Objective: To explore clinical effectiveness of internal fixation and semi-shoulder arthroplasty in treating proximal humerus comminuted fractures in elderly.
Methods: From October 2009 and October 2011, 32 patients aged over 60 years old with three and four-part fractures of proximal humeral were treated with internal fixation (20 cases) and semi-shoulder arthroplasty (12 cases). In internal fixation group, there were 6 males and 14 females aged from 63 to 82 years old (ranged, 71.50 +/- 5.45), 8 cases with three-part fracture and 12 cases with four-part fracture, and treated with open reduction and locking plate internal fixation. While in semi-shoulder arthroplasty group, there were 4 males and 8 females aged from 61 to 85 years old (ranged, 72.80 +/- 6.80), 5 cases with three-part fracture and 7 cases with four-part fracture, and treated with semi-shoulder arthroplasty. Postoperative complications were observed, EQ-5D was used to evaluate quality of life, and Constant-Murley score was used to assess functional outcomes.
Results: All patients were followed up from 12 to 24 months with an average of 18 months. All injuries were healed at stage I . Two cases in internal fixation group occurred severe complications, including 1 case with screw fracture, 1 case with avascular necrosis of humeral head.
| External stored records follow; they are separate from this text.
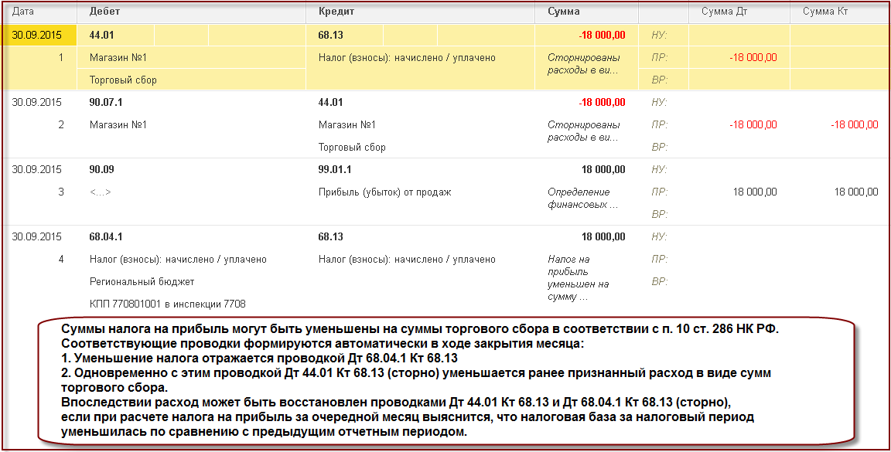This screenshot has width=891, height=452.
Task: Select debit account 44.01 in row 1
Action: tap(102, 36)
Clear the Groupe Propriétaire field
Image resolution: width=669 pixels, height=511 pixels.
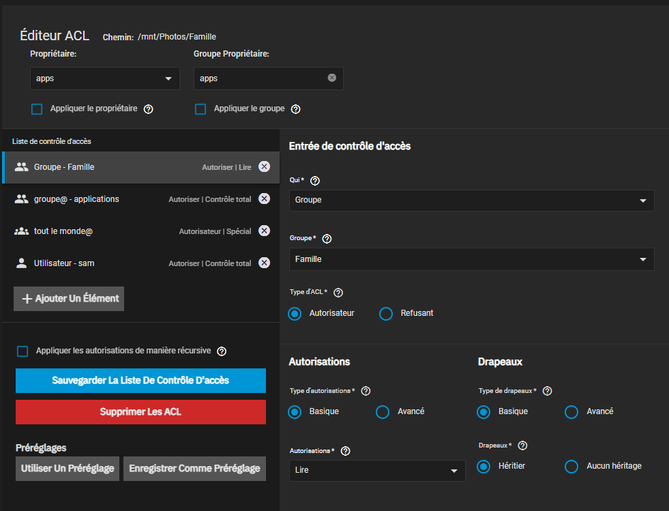coord(331,78)
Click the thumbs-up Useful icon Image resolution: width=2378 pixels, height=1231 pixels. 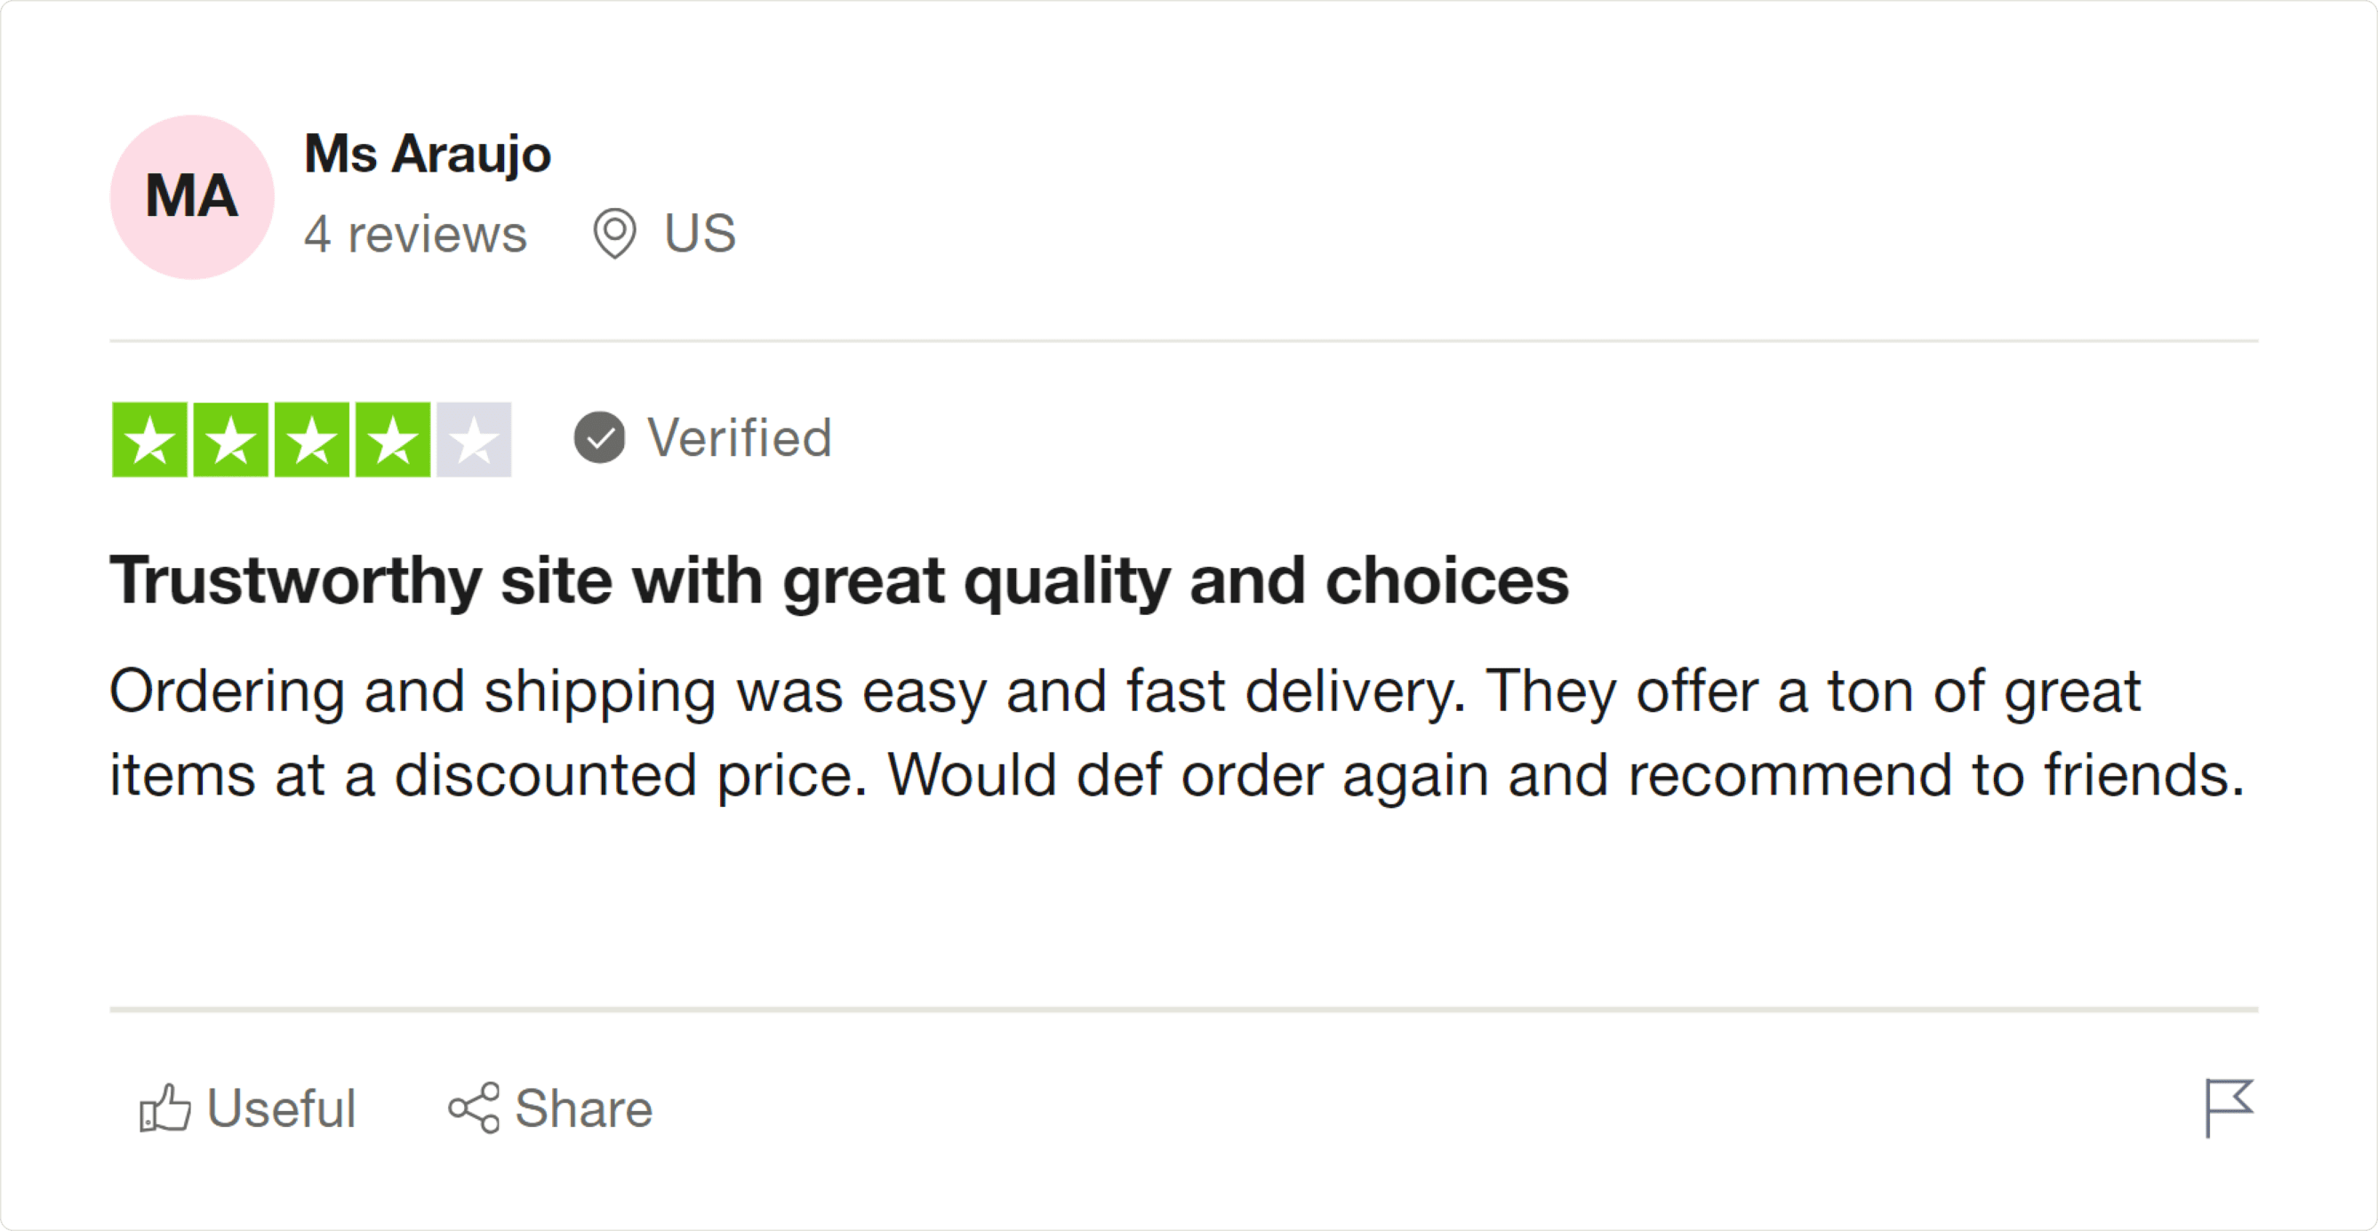pos(164,1107)
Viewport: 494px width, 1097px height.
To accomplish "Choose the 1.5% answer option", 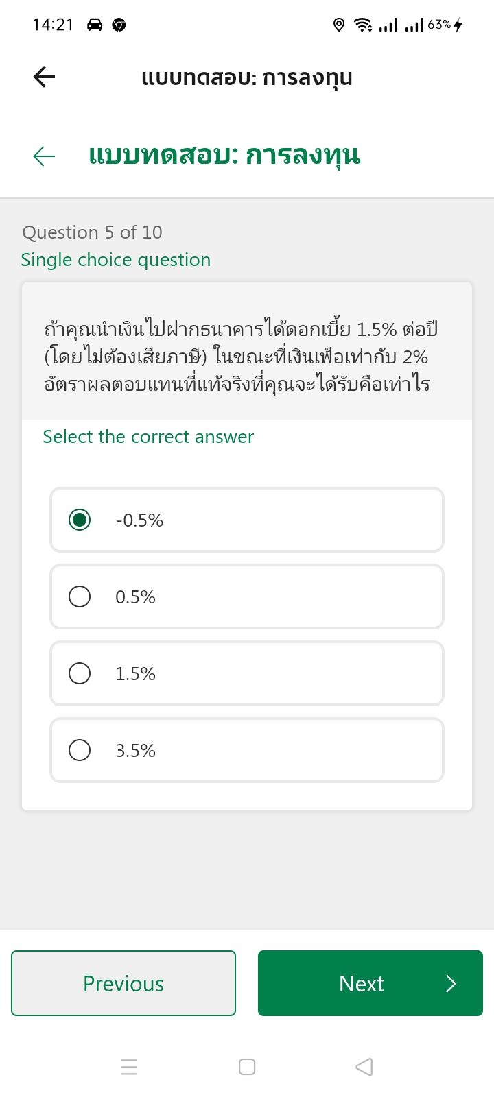I will (x=247, y=673).
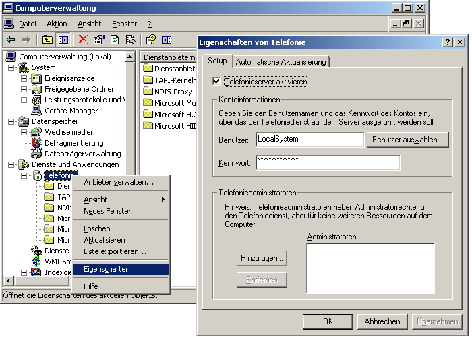Image resolution: width=472 pixels, height=337 pixels.
Task: Collapse the Dienste und Anwendungen node
Action: [x=11, y=164]
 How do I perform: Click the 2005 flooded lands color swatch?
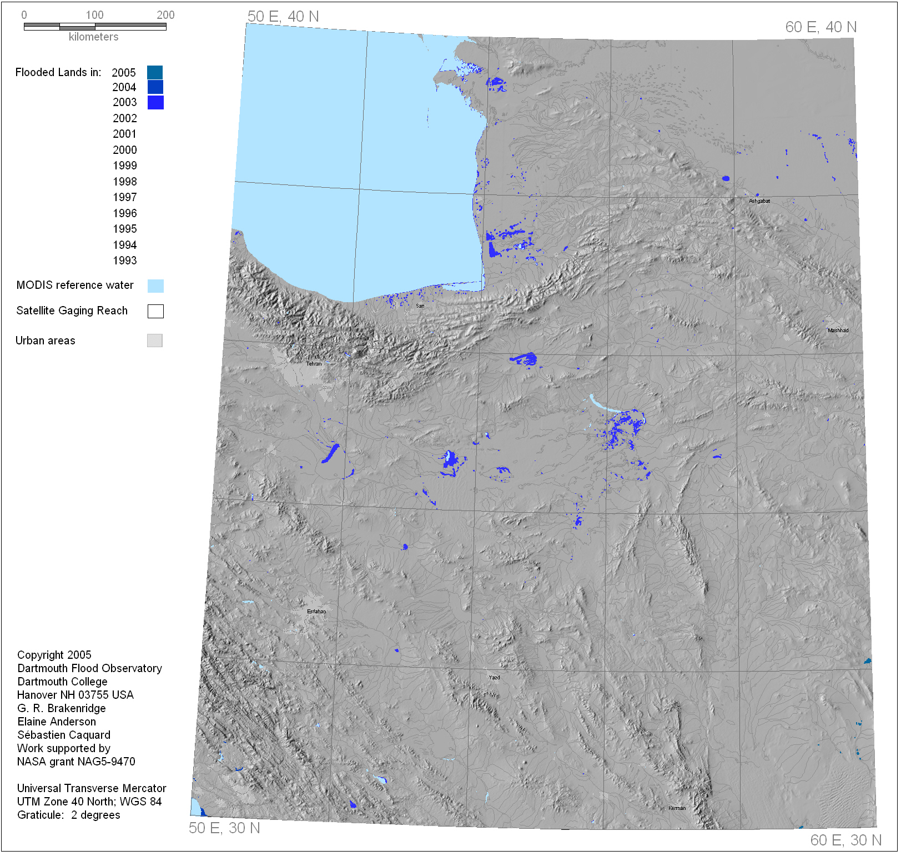(x=155, y=72)
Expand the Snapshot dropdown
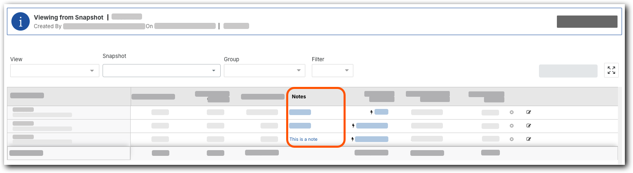The height and width of the screenshot is (173, 633). tap(161, 71)
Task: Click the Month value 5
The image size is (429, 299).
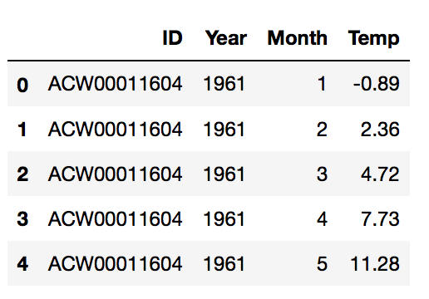Action: [322, 263]
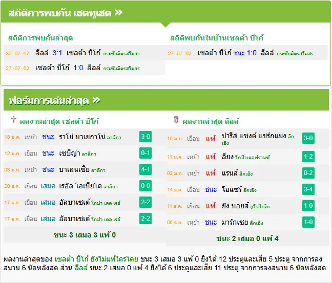332x283 pixels.
Task: Click the Celta Vigo team crest icon
Action: point(14,120)
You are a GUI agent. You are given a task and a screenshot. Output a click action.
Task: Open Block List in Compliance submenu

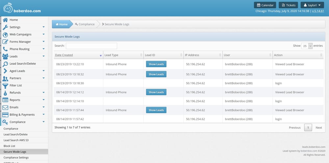point(10,146)
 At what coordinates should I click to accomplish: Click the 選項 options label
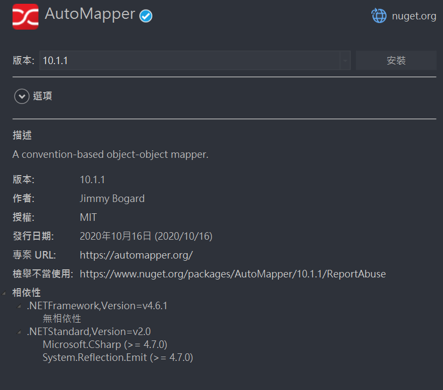[x=43, y=96]
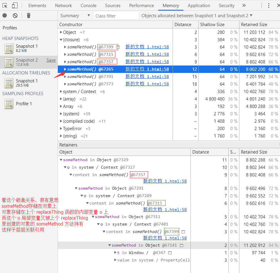The width and height of the screenshot is (280, 273).
Task: Click the record heap profile button
Action: click(5, 16)
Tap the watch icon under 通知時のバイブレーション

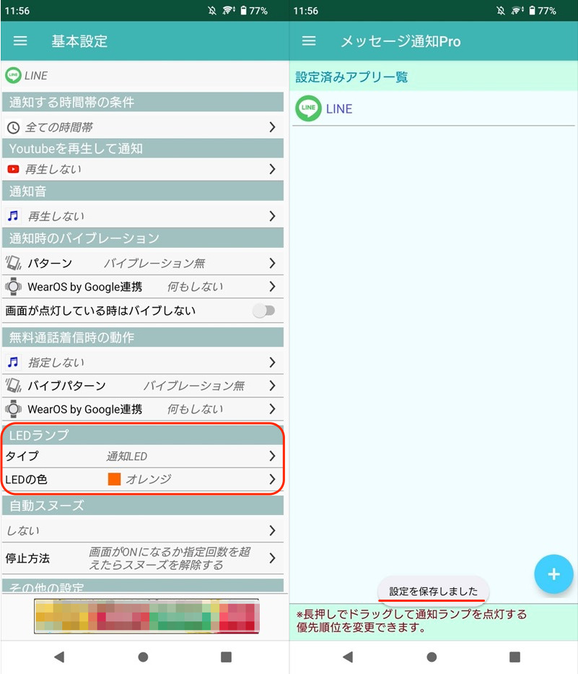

EQ-5D in interal fixation group and semi-shoulder arthroplasty group were respectively 0.65 +/- 0.12, 0.67 +/- 0.12, Constant-Murley score respectively was 63.20 +/- 11.35 and 66.80 +/- 11.96, and with no statistical meaning between two goups (P>0.05).
Conclusion: There is no difference in qulity of life and functional recovery for the treatment of proximal humerus comminuted fractures by open reduction and internal fixation and semi-shoulder arthroplasty. However, the complication rate in semi-shoulder arthroplasty was lower than that of internal fixation group.